午前の日経平均は続落、2100円超安 中東情勢懸念でリスクオフ継続
前場の東京株式市場で日経平均は続落し、前営業日比2188円94銭安の5万4090円11銭となった。写真は東京証券取引所で2018年10月撮影(2026年 ロイター/Issei Kato)
Hiroko Hamada
[東京 4日 ロイター] - 前場の東京株式市場で日経平均は続落し、前営業日比2188円94銭安の5万4090円11銭となった。中東地域の紛争が長期化するとの懸念から前日の米国株が下落した流れを引き継ぎ、リスク回避の売りが広がった。東京市場はほぼ全面安の展開となり、下げ幅は一時2200円を超えた。

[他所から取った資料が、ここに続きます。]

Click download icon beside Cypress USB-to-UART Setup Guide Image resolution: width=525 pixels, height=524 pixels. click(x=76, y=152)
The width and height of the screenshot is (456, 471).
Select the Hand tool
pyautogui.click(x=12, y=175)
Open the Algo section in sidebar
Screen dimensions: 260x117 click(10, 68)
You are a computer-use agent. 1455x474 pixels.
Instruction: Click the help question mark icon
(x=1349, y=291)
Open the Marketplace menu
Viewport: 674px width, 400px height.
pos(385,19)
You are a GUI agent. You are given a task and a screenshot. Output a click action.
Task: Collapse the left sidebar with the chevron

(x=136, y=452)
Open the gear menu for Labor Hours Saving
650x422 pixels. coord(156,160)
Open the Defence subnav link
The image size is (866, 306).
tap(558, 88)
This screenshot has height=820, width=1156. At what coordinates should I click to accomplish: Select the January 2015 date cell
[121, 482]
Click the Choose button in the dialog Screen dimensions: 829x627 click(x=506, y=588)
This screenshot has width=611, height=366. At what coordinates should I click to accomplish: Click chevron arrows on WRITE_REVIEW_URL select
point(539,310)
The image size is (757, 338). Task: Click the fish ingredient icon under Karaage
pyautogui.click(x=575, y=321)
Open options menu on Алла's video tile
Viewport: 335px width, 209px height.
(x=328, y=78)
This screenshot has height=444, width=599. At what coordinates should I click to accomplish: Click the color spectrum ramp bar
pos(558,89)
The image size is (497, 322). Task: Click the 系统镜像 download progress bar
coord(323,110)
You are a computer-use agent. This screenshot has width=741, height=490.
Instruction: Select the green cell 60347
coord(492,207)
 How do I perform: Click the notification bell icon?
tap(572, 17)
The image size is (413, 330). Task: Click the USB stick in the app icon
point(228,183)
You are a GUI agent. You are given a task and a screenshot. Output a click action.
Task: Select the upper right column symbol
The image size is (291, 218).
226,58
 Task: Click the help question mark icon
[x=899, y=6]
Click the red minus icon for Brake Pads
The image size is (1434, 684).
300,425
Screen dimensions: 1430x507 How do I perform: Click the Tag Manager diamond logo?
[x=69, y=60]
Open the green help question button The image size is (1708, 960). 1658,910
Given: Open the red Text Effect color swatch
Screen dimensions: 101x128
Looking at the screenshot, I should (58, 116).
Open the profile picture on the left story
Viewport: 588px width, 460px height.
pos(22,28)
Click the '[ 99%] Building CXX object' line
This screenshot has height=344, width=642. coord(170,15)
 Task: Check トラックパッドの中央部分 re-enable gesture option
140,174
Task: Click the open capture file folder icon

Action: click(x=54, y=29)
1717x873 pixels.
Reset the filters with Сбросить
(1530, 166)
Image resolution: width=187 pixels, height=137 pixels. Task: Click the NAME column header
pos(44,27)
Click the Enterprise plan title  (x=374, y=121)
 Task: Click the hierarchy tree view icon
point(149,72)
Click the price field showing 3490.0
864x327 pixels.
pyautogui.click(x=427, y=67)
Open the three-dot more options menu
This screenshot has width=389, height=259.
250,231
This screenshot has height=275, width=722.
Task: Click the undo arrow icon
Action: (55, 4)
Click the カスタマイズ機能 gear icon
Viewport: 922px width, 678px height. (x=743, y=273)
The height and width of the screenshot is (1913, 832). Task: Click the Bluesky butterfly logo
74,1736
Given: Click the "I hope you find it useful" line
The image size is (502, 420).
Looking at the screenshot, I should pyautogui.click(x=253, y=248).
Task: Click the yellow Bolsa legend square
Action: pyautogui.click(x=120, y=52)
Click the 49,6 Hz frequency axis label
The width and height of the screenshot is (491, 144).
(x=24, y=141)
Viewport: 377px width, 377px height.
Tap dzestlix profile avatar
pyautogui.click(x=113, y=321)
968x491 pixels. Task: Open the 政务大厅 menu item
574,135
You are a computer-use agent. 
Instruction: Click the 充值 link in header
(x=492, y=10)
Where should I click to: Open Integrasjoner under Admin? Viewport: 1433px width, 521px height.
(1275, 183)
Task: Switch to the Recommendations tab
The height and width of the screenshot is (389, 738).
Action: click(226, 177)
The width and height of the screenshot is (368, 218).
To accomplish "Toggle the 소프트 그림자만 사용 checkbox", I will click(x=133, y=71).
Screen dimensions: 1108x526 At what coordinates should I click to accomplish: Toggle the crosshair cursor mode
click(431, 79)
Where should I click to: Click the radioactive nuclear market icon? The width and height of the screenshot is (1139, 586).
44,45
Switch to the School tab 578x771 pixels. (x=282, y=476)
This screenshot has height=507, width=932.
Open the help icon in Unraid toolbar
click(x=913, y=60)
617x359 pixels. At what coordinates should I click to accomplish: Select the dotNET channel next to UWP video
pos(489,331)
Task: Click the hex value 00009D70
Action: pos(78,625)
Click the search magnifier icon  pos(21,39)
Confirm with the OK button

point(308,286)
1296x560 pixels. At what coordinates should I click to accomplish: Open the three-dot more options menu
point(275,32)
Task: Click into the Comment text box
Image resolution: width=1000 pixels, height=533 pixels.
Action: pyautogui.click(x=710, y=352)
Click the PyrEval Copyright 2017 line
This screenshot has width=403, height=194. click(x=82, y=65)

日経平均は前営業日比808円安でスタートした後、下げ幅を拡大し節目の5万5000円を割り込んだ。前引け直前には一段と売りが強まり、2215円安の5万4063円70銭で安値を付けた。指数寄与度の大きい半導体株の一角やハイテク株が軟調で、相場の重しとなった。外為市場ではドルが157円台半ばで推移し円安基調が続いているが、輸出株は下落した。セクター別では石油・石炭製品、非鉄金属などが大幅安となった。
三菱UFJアセットマネジメントのエグゼクティブ・ファンド・マネージャー・石金淳氏は「原油価格がこのまま上昇すると、コストプッシュインフレで景気を冷やす懸念が高まってしまう。経済にマイナスの影響が出るとの警戒感が強く、売りが続いている」と話した。加えて「日本株は衆院選後の急騰の過熱感を冷ます必要があったため、需給調整も出ているようだ」(石金氏)という。
TOPIXは4.25%安の3611.96ポイントで午前の取引を終了した。東証プライム市場の売買代金は5兆3867億0200万円だった。東証33業種では全業種が値下がり。非鉄金属、石油・石炭製品、ガラス・土石製品などの下げが大きかった。
個別では、指数寄与度の大きい東京エレクトロン、アドバンテスト、ソフトバンクグループが下落し、3銘柄で日経平均を745円ほど押し下げた。フジクラは7%超安と大幅下落。トヨタ自動車、三菱商事、ファナックも軟調だった。
ニデックは6%高で、プライム市場の値上がり率第3位。一時4%安となるなど、乱高下した。前日に公表された不正会計を巡る第三者委員会の調査報告書について、内容の受け止め方が交錯した。
プライム市場の騰落数は、値上がり73銘柄(4%)に対し、値下がりが1506銘柄(94%)、変わらずが15銘柄だった。